Now because of the steep volume drop off, KCS has a lot of capacity available for when business swings back. The Class I's headcount dropped from 7,079 in Q1 2019 to 6,878 in Q1 2020, and active locomotive fleet shrunk 32 percent to 708 units from Q4 2018 to Q1 2020, with 216 units stored.

Resources now are rightsized, and no new or additional layoffs, yard closings or other reductions are in the offing, says Ottensmeyer.

"We need to be on our toes and be ready for when volumes return. We can't cut too deep," he says. "We need to keep resources close so if we see some rebound, we are prepared."

In April, KCS leaders had proposed two financial performance scenarios based on the pandemic's impact. One assumed a 15 percent revenue decline in Q2 followed by 10 percent and 5 percent drops in Q3 and Q4, respectively. The other scenario proposed a more dramatic revenue decline of nearly 30 percent in Q2 — which would equal KCS' worst quarter during the 2009 recession — followed by the same declines of 10 percent and 5 percent in the succeeding quarters.

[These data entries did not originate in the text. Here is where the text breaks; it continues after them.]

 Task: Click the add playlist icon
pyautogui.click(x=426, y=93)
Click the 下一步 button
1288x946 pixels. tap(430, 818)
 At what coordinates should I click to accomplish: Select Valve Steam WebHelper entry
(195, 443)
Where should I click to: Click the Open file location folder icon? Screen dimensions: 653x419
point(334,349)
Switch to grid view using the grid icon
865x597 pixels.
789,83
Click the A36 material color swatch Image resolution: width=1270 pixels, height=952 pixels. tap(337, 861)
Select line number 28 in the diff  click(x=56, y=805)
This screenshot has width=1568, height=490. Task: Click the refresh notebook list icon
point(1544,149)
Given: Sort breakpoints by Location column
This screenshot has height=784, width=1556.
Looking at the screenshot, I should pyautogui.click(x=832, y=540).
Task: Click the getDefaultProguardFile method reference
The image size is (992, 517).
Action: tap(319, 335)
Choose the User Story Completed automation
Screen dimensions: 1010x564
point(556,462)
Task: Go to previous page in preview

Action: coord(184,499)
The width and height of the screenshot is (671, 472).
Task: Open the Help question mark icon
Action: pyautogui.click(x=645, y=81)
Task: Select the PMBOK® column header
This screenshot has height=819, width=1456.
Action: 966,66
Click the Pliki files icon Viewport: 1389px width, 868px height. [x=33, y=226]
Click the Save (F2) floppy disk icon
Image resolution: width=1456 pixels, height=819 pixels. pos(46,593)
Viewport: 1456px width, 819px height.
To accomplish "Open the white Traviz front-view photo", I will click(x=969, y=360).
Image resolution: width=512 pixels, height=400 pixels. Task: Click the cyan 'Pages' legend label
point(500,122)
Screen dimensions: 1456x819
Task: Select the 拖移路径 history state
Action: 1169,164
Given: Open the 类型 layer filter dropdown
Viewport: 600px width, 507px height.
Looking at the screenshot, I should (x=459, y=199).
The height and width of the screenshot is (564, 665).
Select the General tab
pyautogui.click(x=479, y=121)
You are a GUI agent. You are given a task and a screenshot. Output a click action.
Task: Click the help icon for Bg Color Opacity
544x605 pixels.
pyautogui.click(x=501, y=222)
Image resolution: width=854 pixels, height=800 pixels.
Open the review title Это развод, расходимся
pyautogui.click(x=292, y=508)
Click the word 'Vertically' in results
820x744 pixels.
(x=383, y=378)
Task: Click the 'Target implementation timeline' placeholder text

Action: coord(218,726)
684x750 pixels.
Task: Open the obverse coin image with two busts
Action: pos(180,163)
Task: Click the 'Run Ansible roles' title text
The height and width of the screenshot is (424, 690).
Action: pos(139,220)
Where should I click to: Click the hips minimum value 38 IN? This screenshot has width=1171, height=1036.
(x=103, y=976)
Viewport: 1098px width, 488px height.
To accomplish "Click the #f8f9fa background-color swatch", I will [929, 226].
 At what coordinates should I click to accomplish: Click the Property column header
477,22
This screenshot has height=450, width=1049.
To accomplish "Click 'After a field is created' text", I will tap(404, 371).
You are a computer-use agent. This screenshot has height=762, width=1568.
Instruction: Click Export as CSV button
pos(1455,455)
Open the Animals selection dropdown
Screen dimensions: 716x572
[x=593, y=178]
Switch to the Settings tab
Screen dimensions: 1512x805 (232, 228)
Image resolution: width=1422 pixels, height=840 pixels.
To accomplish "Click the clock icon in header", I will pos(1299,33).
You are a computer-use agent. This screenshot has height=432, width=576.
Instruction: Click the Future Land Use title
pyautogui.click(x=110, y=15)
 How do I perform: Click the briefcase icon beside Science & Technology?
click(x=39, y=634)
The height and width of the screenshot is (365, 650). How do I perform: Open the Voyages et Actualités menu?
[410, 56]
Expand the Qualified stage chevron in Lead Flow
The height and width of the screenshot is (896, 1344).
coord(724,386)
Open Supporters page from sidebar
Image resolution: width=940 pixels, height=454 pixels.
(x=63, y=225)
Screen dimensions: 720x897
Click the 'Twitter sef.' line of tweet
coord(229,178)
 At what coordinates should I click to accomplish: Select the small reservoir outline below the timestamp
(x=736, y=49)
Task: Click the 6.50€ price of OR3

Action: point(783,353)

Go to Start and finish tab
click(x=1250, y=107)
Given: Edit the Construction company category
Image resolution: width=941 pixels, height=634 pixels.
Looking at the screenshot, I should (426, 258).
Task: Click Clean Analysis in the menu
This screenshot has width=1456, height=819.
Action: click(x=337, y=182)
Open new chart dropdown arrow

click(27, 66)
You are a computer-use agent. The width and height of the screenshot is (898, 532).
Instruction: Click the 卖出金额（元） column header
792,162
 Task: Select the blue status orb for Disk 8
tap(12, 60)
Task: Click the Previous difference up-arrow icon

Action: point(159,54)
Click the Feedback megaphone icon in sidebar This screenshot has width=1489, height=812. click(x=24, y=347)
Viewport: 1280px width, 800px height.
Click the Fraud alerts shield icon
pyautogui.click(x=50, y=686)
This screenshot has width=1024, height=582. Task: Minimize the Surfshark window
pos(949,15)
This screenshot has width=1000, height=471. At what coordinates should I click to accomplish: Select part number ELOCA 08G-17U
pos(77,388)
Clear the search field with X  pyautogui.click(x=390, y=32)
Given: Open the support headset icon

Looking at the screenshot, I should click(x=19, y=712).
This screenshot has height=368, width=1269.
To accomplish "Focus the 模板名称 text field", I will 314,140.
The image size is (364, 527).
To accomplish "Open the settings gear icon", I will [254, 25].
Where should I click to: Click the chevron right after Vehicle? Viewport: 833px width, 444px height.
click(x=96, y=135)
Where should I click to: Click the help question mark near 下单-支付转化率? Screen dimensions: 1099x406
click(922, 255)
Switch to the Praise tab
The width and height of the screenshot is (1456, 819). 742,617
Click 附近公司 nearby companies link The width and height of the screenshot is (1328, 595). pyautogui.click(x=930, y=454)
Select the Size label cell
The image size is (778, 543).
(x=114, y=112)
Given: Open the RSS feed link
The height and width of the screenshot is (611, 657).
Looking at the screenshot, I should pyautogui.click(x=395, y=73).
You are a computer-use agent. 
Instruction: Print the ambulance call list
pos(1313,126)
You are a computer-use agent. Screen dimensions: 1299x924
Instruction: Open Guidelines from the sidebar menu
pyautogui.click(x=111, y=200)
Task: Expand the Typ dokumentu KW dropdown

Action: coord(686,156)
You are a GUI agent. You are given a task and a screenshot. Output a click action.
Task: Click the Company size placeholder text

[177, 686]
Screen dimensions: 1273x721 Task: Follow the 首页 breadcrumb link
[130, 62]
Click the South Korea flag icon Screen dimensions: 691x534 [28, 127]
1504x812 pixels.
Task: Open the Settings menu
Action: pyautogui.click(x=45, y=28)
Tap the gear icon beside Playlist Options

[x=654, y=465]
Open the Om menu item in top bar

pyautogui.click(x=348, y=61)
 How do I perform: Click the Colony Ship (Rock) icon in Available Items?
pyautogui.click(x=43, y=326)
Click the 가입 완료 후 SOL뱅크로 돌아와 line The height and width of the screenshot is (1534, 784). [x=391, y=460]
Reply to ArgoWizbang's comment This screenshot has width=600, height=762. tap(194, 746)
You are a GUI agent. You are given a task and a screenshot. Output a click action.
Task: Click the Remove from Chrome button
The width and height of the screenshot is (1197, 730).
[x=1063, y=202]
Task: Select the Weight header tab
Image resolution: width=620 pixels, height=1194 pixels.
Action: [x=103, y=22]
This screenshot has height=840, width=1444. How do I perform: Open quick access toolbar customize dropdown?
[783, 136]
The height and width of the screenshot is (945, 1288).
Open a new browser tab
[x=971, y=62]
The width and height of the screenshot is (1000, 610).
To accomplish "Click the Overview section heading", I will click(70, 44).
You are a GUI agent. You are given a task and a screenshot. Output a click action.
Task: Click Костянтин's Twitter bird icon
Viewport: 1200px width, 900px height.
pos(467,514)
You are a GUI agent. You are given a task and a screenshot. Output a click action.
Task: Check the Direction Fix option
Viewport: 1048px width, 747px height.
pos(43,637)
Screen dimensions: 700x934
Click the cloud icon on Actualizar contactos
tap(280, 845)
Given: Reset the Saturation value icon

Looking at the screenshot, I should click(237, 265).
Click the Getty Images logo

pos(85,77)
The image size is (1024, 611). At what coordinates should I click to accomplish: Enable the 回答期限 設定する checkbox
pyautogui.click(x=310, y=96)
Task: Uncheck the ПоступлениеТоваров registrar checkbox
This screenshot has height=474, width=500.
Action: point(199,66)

What could help offset those models is grain traffic that's expected to pick up by this month; food shipments that have been steady and might slowly increase; auto volume that is poised to tick up as production plants now slowly resume production; and intermodal movements that could begin to climb as consumer demand rises in the United States and Mexico.

And, of course, quite a few traffic segments could gain a boost from the USMCA. But it's hard — and foolish — to try to make any projections due to the pandemic, says Ottensmeyer.

Although COVID-19 has tempered some of the excitement surrounding the USMCA, it's very encouraging that many of KCS' customers likely will build more North American-concentrated supply chains, he says. That would help the Class I eventually seize some of its long-term growth opportunities with autos and auto parts, refined petroleum products, cement and other traffic in Mexico.

"This ought to be a watershed North American moment with the USMCA. Still, you wonder what will life be like on July 1," says Ottensmeyer. "But railroads are in the thick of it and will play a part in it."